PROBLEM TO WORK ON. Copy all lines below exactly as written. Leave pictures out.

━━━━

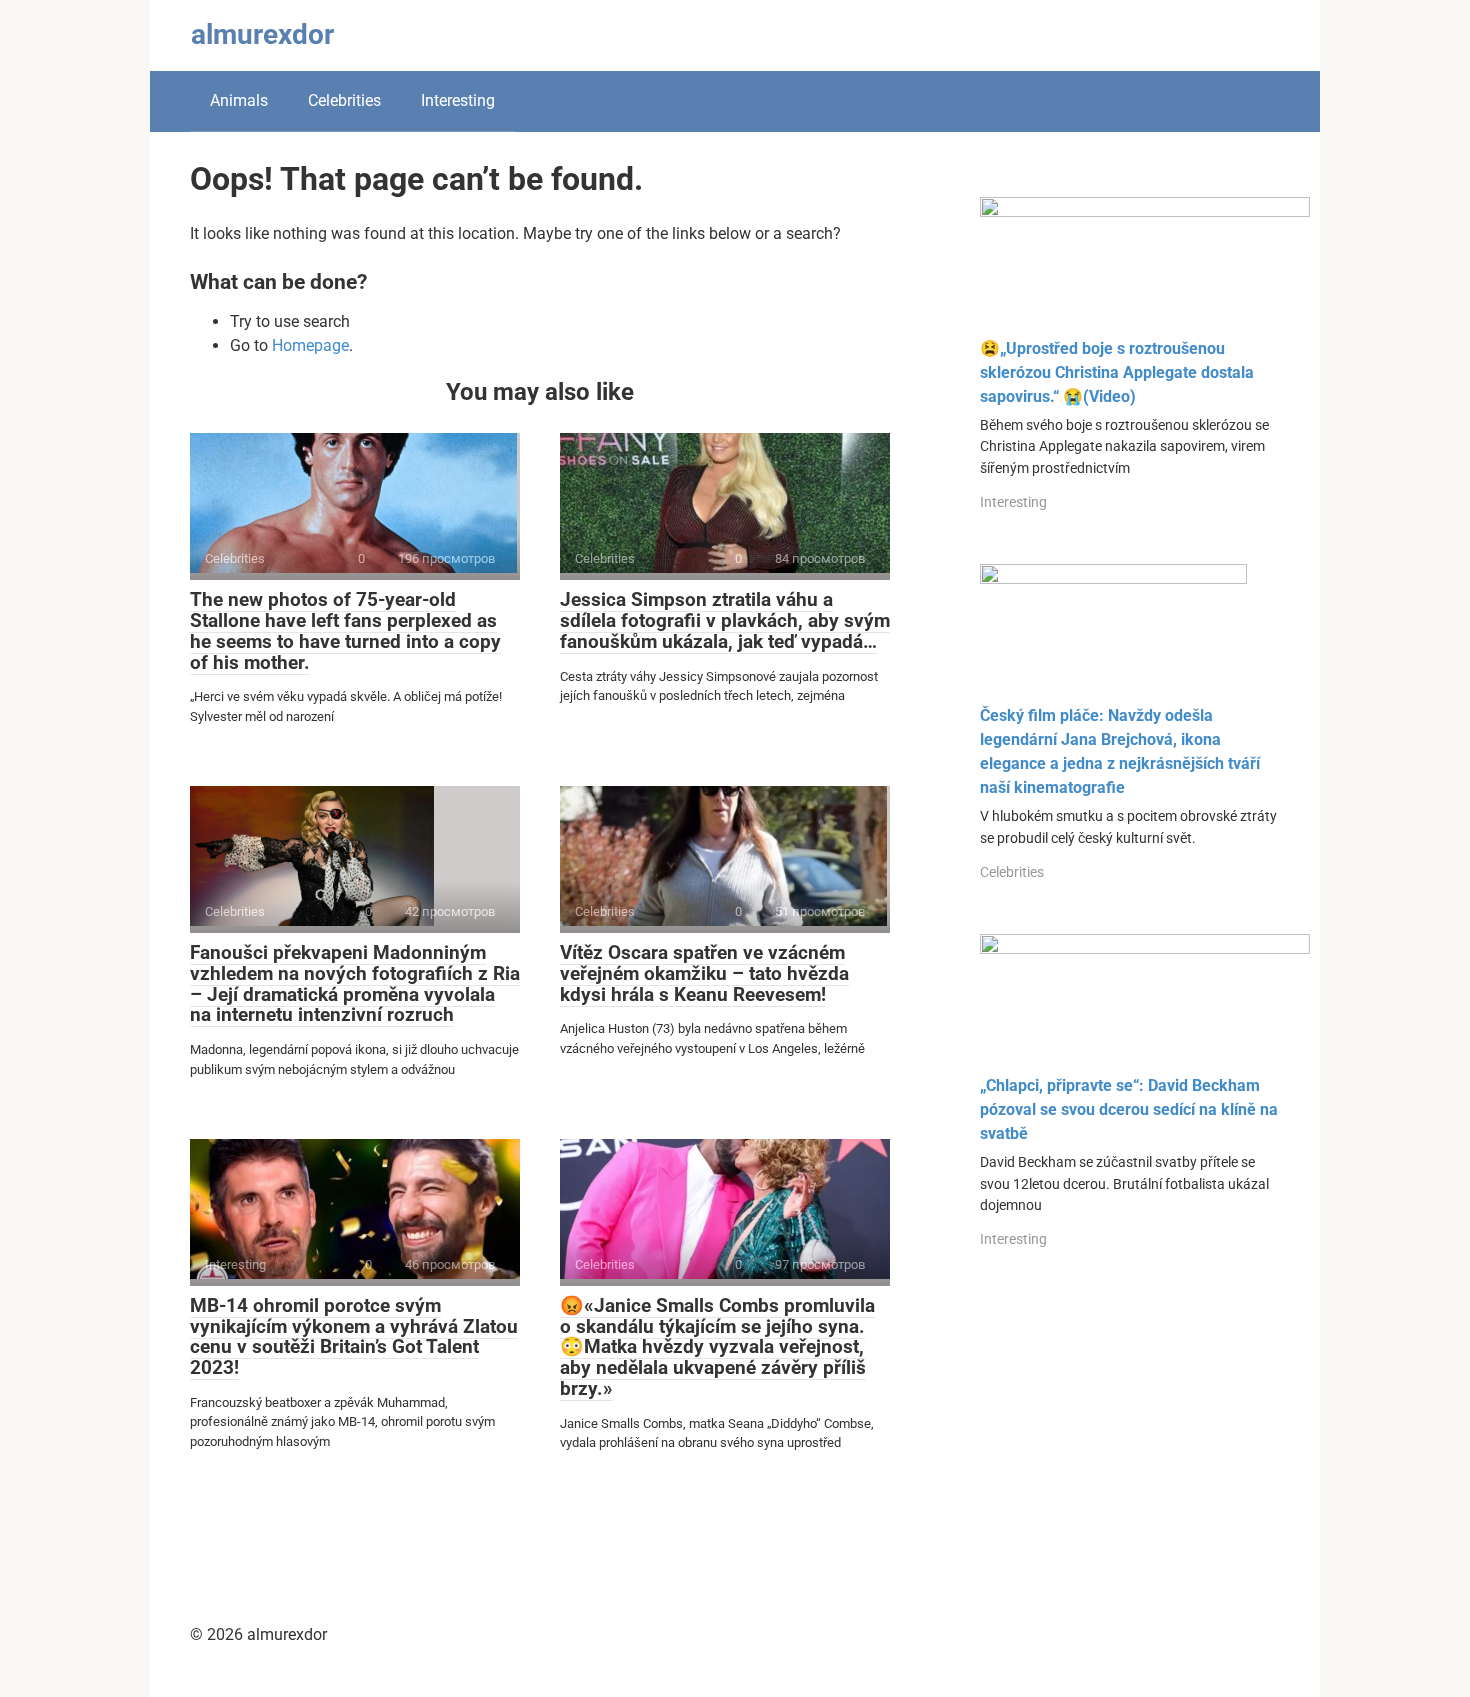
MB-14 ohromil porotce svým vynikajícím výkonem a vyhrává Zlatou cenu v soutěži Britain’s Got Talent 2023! (354, 1337)
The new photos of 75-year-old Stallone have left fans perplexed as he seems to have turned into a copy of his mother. (345, 631)
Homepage (310, 345)
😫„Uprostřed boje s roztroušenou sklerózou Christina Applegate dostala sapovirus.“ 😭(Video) (1117, 372)
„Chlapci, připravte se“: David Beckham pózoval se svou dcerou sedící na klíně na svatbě (1129, 1109)
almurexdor (262, 34)
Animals (239, 100)
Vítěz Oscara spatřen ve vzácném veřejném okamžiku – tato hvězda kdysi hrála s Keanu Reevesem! (704, 973)
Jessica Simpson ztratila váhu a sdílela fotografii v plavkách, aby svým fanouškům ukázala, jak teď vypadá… (725, 620)
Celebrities (344, 100)
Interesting (458, 100)
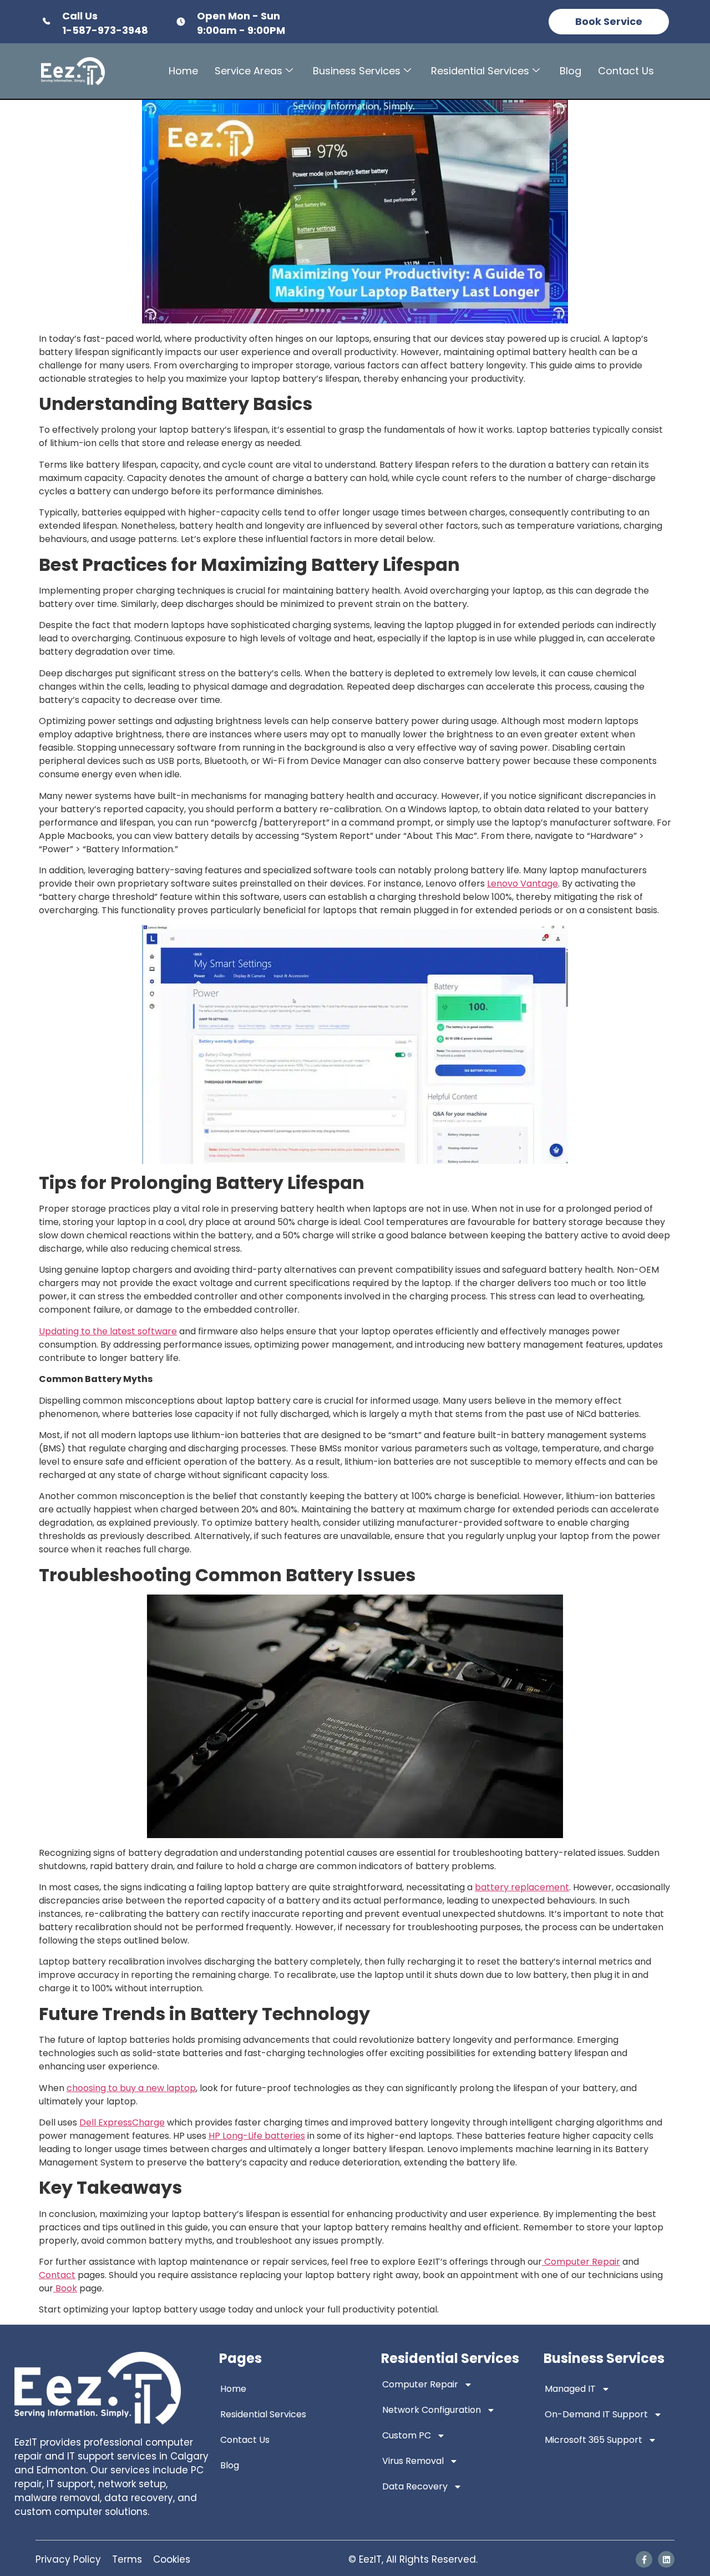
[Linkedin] (666, 2559)
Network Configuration (431, 2409)
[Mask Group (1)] (644, 2559)
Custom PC (406, 2435)
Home (183, 71)
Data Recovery (415, 2486)
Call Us (80, 16)
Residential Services (480, 71)
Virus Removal (413, 2460)
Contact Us (626, 71)
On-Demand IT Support (596, 2414)
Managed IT (570, 2388)
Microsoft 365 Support (593, 2439)
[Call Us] (46, 22)
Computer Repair (420, 2384)
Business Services (356, 71)
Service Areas (248, 71)
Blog (570, 71)
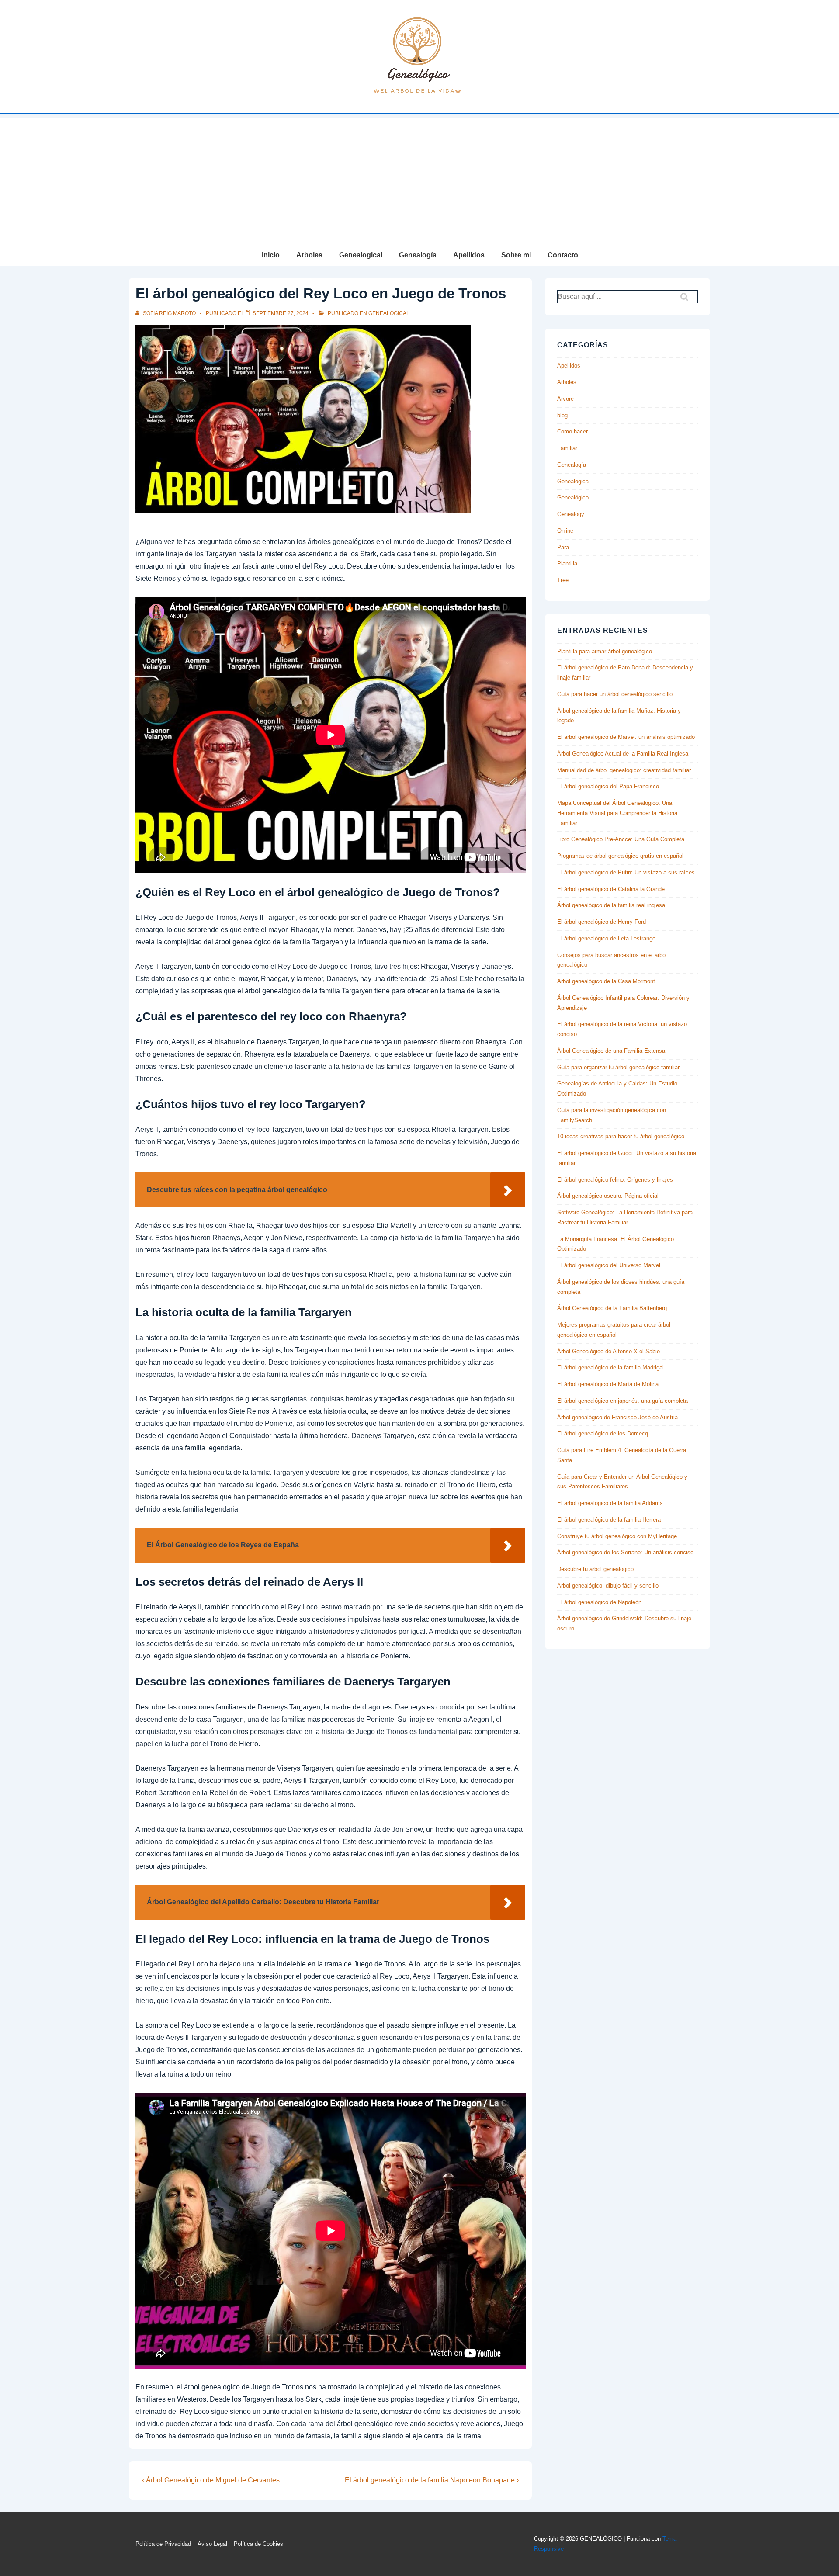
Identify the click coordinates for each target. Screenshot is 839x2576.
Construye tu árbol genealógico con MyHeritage (617, 1536)
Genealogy (570, 514)
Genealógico (573, 497)
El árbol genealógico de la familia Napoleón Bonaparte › (432, 2480)
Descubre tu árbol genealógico (595, 1569)
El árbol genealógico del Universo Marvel (608, 1265)
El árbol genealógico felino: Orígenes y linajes (615, 1179)
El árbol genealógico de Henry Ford (601, 922)
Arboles (309, 255)
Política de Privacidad (163, 2544)
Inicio (271, 255)
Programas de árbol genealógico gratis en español (620, 856)
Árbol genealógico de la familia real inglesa (611, 905)
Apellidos (469, 255)
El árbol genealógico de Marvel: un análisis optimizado (626, 737)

━━━━

REPLY.
MB-14 ohromil porotce svým vynikajícím výkonem a vyhrává Zlatou cenu v soutěži Britain’s Got Talent 2023! (354, 1337)
The new photos of 75-year-old Stallone have left fans perplexed as he seems to have turned into a copy of his mother. (345, 631)
Homepage (310, 345)
😫„Uprostřed boje s roztroušenou sklerózou Christina Applegate dostala sapovirus.“ 😭(Video) (1117, 372)
„Chlapci, připravte se“: David Beckham pózoval se svou dcerou sedící na klíně na svatbě (1129, 1109)
almurexdor (262, 34)
Animals (239, 100)
Vítěz Oscara spatřen ve vzácném veřejném okamžiku – tato hvězda kdysi hrála s Keanu Reevesem! (704, 973)
Jessica Simpson ztratila váhu a sdílela fotografii v plavkách, aby svým fanouškům ukázala, jak teď vypadá… (725, 620)
Celebrities (344, 100)
Interesting (458, 100)
[Linkedin] (666, 2559)
Network Configuration (431, 2409)
[Mask Group (1)] (644, 2559)
Custom PC (406, 2435)
Home (183, 71)
Data Recovery (415, 2486)
Call Us (80, 16)
Residential Services (480, 71)
Virus Removal (413, 2460)
Contact Us (626, 71)
On-Demand IT Support (596, 2414)
Managed IT (570, 2388)
Microsoft 365 Support (593, 2439)
[Call Us] (46, 22)
Computer Repair (420, 2384)
Business Services (356, 71)
Service Areas (248, 71)
Blog (570, 71)
Identify the click coordinates for each target. Screenshot is 839x2576.
Construye tu árbol genealógico con MyHeritage (617, 1536)
Genealogy (570, 514)
Genealógico (573, 497)
El árbol genealógico de la familia Napoleón Bonaparte › (432, 2480)
Descubre tu árbol genealógico (595, 1569)
El árbol genealógico del Universo Marvel (608, 1265)
El árbol genealógico felino: Orígenes y linajes (615, 1179)
El árbol genealógico de Henry Ford (601, 922)
Arboles (309, 255)
Política de Privacidad (163, 2544)
Inicio (271, 255)
Programas de árbol genealógico gratis en español (620, 856)
Árbol genealógico de la familia real inglesa (611, 905)
Apellidos (469, 255)
El árbol genealógico de Marvel: un análisis optimizado (626, 737)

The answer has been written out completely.